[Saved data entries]
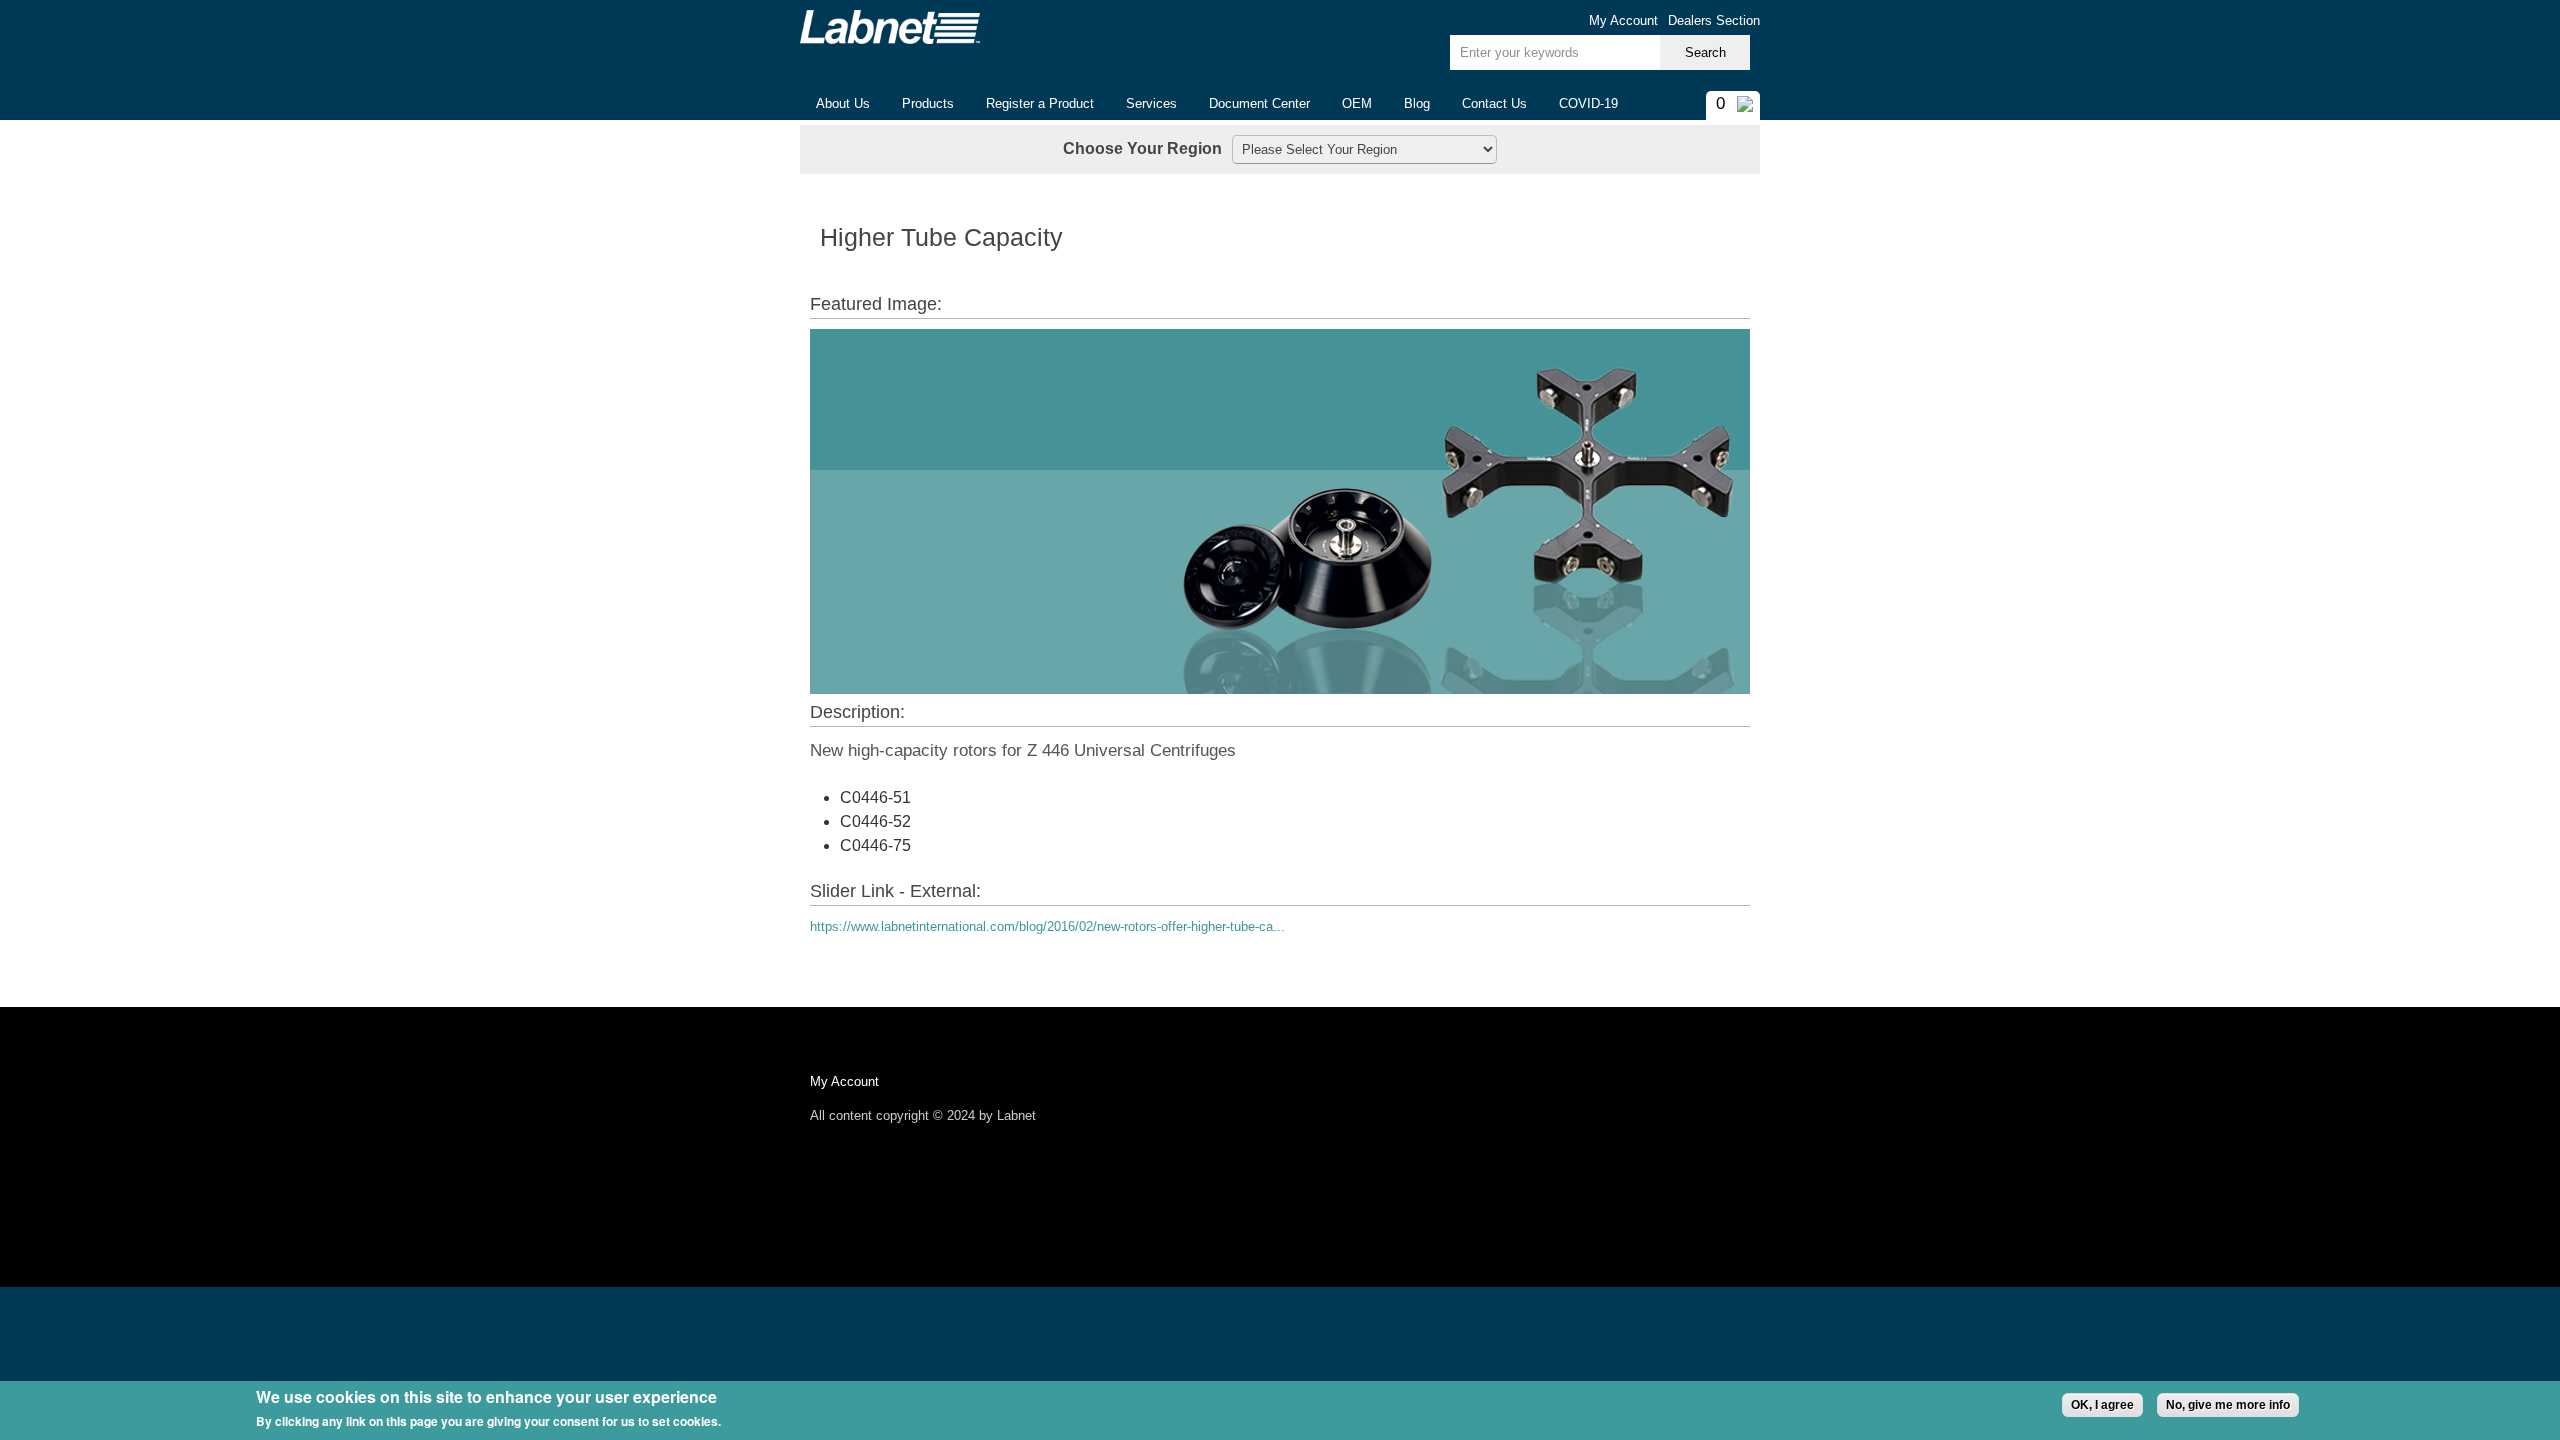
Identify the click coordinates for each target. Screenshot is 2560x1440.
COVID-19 (1588, 103)
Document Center (1259, 103)
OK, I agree (2102, 1405)
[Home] (890, 27)
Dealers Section (1714, 20)
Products (920, 104)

## Task statement
All the records above must be retyped exactly, except for their pictures.

## Response to this exercise
Identify the click coordinates for each target. Screenshot is 2560x1440.
COVID-19 (1588, 103)
Document Center (1259, 103)
OK, I agree (2102, 1405)
[Home] (890, 27)
Dealers Section (1714, 20)
Products (920, 104)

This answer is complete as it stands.